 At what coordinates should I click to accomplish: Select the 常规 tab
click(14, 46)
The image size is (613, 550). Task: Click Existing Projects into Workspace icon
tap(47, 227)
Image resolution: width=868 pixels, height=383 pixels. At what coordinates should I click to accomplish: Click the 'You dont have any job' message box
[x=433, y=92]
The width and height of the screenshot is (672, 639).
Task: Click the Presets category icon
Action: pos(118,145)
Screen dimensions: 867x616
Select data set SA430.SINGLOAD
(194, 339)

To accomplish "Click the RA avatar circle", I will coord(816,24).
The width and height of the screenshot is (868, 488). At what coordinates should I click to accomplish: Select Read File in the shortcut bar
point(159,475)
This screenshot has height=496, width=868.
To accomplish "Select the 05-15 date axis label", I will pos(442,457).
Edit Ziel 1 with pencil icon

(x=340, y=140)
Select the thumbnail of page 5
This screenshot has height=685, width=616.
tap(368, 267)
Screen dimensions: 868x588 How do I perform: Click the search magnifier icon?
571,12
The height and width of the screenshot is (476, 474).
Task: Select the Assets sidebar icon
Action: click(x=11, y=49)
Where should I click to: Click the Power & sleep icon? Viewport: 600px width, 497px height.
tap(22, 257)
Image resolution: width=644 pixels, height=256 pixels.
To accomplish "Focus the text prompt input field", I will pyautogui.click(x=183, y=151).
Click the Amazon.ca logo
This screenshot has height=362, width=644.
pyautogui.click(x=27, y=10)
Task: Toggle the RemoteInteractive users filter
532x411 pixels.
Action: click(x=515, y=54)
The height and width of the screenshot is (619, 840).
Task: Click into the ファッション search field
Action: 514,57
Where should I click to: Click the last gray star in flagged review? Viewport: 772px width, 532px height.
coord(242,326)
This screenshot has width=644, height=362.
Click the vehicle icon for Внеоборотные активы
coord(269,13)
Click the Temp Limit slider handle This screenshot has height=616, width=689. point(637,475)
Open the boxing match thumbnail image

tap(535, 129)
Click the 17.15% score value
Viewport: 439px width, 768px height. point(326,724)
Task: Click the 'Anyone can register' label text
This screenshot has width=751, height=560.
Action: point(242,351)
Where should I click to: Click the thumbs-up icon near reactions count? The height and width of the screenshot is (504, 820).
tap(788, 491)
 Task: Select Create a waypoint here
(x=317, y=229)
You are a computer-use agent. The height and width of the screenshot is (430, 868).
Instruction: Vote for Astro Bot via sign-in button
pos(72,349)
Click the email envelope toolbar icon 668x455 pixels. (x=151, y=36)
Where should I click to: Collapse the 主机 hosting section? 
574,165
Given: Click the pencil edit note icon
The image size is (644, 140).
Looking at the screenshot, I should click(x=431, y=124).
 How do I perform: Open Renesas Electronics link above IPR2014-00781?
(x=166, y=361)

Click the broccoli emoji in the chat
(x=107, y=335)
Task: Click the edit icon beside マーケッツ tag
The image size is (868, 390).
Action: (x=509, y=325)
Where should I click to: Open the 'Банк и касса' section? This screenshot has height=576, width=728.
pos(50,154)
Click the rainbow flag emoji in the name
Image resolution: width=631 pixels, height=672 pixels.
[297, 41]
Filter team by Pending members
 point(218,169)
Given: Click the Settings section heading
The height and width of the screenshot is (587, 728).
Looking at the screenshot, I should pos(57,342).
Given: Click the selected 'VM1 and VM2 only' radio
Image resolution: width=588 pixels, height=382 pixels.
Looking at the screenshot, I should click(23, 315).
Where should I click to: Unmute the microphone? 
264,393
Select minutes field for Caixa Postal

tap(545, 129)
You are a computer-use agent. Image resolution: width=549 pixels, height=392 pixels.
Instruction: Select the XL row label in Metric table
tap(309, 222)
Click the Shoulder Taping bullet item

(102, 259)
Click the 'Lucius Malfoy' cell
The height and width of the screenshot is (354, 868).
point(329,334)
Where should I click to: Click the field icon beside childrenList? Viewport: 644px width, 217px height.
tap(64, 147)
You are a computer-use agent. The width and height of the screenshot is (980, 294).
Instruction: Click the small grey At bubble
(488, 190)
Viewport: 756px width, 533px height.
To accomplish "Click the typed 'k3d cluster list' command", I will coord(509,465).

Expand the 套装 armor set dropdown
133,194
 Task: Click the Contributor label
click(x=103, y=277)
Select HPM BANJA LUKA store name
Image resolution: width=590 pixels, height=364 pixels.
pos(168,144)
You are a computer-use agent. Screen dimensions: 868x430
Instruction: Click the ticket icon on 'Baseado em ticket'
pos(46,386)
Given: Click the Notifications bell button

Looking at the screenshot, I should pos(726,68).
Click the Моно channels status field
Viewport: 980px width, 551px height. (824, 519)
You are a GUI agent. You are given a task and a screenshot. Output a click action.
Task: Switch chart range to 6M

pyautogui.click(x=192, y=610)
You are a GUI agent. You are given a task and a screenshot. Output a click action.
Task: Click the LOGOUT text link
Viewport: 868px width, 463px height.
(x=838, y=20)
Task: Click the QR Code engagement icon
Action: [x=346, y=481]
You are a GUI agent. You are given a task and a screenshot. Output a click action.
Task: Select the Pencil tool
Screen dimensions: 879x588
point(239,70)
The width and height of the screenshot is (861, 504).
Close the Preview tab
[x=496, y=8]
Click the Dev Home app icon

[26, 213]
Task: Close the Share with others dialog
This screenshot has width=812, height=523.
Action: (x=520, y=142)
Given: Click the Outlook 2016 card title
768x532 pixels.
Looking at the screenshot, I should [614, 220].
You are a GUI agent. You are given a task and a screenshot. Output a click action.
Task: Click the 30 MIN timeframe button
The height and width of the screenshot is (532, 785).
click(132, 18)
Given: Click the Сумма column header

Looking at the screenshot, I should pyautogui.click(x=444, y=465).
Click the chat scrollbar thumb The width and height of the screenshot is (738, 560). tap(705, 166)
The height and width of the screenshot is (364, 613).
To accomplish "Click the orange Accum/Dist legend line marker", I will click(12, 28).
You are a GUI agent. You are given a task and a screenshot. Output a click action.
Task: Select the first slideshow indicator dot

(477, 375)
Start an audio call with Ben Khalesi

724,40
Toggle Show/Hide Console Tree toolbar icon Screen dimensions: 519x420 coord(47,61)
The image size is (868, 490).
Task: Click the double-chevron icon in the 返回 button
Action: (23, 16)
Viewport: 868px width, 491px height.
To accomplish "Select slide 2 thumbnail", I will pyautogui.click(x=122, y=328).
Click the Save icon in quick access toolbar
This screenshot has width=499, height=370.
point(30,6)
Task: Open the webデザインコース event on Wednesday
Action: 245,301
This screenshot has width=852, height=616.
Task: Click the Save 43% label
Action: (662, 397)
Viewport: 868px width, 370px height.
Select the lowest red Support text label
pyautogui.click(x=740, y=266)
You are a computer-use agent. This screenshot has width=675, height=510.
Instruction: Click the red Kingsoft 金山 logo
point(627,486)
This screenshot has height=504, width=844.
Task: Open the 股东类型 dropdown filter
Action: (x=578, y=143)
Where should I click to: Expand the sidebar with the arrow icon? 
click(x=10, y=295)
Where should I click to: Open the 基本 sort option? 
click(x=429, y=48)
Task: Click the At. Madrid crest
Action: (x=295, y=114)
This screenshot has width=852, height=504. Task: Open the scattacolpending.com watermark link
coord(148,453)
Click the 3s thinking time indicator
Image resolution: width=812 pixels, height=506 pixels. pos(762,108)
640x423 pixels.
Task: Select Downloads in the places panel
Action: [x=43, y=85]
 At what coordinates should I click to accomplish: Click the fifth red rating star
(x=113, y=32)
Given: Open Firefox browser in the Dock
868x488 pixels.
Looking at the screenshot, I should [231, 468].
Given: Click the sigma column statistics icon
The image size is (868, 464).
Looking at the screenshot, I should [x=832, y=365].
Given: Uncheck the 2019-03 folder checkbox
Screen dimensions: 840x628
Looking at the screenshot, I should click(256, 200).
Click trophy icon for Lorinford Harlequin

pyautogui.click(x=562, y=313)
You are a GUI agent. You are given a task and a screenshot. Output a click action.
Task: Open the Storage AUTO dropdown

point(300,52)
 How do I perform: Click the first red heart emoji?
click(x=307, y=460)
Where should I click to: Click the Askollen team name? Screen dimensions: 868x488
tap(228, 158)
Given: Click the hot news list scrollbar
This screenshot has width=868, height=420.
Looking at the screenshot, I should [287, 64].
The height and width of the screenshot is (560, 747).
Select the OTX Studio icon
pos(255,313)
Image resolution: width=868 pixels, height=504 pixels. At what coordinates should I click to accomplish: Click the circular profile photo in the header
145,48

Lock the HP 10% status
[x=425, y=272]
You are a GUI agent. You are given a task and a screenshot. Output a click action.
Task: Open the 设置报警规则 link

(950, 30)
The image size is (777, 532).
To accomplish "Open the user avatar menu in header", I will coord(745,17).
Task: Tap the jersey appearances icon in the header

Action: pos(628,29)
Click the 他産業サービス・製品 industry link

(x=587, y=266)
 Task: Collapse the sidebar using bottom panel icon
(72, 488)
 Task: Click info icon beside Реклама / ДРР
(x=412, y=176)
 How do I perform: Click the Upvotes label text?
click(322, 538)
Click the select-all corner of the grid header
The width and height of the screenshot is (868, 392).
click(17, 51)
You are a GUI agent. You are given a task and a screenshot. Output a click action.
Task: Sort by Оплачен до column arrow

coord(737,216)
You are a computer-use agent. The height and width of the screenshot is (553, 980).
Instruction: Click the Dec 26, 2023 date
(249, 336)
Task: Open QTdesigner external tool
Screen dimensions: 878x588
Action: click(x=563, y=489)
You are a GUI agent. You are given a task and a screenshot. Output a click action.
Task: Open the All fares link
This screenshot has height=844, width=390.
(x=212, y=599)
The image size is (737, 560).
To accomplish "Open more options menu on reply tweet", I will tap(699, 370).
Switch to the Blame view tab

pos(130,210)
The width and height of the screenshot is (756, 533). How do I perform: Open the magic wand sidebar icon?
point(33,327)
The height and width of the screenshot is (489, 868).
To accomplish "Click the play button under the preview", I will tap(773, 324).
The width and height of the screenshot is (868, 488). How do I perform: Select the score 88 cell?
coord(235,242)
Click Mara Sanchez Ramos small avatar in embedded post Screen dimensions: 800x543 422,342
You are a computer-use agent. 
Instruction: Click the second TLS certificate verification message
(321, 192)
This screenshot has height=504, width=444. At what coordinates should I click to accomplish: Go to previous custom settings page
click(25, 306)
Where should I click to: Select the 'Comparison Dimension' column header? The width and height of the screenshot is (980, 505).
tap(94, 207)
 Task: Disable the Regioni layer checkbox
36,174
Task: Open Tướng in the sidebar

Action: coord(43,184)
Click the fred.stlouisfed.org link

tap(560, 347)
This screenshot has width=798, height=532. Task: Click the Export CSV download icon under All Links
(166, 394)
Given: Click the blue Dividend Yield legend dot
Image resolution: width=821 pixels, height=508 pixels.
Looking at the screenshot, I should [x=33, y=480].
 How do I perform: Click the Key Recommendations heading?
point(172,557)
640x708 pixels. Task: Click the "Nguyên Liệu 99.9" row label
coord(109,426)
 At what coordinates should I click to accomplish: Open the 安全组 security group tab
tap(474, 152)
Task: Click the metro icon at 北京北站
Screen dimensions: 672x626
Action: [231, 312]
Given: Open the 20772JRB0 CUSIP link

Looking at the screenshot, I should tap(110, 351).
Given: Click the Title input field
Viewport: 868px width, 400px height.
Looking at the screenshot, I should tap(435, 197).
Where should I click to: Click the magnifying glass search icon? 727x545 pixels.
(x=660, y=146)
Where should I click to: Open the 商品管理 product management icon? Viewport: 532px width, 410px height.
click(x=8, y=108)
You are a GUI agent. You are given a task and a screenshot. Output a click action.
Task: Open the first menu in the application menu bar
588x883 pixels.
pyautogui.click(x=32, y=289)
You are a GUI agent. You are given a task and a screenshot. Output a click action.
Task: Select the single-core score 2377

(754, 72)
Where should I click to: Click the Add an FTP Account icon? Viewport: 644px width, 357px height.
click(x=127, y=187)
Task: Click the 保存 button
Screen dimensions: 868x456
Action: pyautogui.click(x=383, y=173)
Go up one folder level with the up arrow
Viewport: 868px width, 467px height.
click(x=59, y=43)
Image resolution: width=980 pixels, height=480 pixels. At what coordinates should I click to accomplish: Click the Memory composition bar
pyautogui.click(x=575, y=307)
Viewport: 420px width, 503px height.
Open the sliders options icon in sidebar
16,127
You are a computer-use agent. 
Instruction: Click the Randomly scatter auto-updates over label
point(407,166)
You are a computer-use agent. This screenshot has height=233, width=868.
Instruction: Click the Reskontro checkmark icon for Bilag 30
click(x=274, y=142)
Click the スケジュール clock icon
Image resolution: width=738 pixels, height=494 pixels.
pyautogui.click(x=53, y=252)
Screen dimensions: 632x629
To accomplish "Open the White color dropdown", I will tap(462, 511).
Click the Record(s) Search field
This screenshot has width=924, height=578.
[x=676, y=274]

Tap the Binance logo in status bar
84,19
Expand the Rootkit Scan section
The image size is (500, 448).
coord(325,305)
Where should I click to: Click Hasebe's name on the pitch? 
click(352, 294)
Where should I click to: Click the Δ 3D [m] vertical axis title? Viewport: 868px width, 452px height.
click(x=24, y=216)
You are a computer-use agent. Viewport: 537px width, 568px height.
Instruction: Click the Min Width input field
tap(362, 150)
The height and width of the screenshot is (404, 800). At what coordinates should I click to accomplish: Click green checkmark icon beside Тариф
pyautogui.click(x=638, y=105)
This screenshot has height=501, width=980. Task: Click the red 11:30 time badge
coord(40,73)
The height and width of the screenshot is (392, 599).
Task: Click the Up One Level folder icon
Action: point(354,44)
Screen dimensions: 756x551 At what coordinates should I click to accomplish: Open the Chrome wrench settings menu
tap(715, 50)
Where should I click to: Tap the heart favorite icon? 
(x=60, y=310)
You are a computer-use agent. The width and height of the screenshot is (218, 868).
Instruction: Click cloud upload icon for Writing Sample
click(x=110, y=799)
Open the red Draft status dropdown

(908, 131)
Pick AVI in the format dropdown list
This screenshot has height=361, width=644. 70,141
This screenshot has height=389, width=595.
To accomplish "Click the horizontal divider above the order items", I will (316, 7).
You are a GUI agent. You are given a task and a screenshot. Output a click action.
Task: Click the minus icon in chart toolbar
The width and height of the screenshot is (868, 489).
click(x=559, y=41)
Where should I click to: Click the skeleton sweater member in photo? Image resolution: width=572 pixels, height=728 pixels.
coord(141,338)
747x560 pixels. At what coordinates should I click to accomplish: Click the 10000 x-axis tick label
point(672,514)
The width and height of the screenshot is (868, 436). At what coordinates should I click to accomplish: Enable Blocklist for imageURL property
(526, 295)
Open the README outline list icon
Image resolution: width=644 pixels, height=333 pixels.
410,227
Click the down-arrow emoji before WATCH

#####

(Task description): Look at the material above and copy, word for word, its lines from the first through the one containing "Task: Toggle the".

(Written reply):
 At what coordinates should I click to accomplish: Select the 常规 tab
click(14, 46)
The image size is (613, 550). Task: Click Existing Projects into Workspace icon
tap(47, 227)
Image resolution: width=868 pixels, height=383 pixels. At what coordinates should I click to accomplish: Click the 'You dont have any job' message box
[x=433, y=92]
The width and height of the screenshot is (672, 639).
Task: Click the Presets category icon
Action: pos(118,145)
Screen dimensions: 867x616
Select data set SA430.SINGLOAD
(194, 339)

To accomplish "Click the RA avatar circle", I will coord(816,24).
The width and height of the screenshot is (868, 488). At what coordinates should I click to accomplish: Select Read File in the shortcut bar
point(159,475)
This screenshot has height=496, width=868.
To accomplish "Select the 05-15 date axis label", I will pos(442,457).
Edit Ziel 1 with pencil icon

(x=340, y=140)
Select the thumbnail of page 5
This screenshot has height=685, width=616.
tap(368, 267)
Screen dimensions: 868x588 How do I perform: Click the search magnifier icon?
571,12
The height and width of the screenshot is (476, 474).
Task: Select the Assets sidebar icon
Action: click(x=11, y=49)
Where should I click to: Click the Power & sleep icon? Viewport: 600px width, 497px height.
tap(22, 257)
Image resolution: width=644 pixels, height=256 pixels.
To accomplish "Focus the text prompt input field", I will pyautogui.click(x=183, y=151).
Click the Amazon.ca logo
This screenshot has height=362, width=644.
pyautogui.click(x=27, y=10)
Task: Toggle the RemoteInteractive users filter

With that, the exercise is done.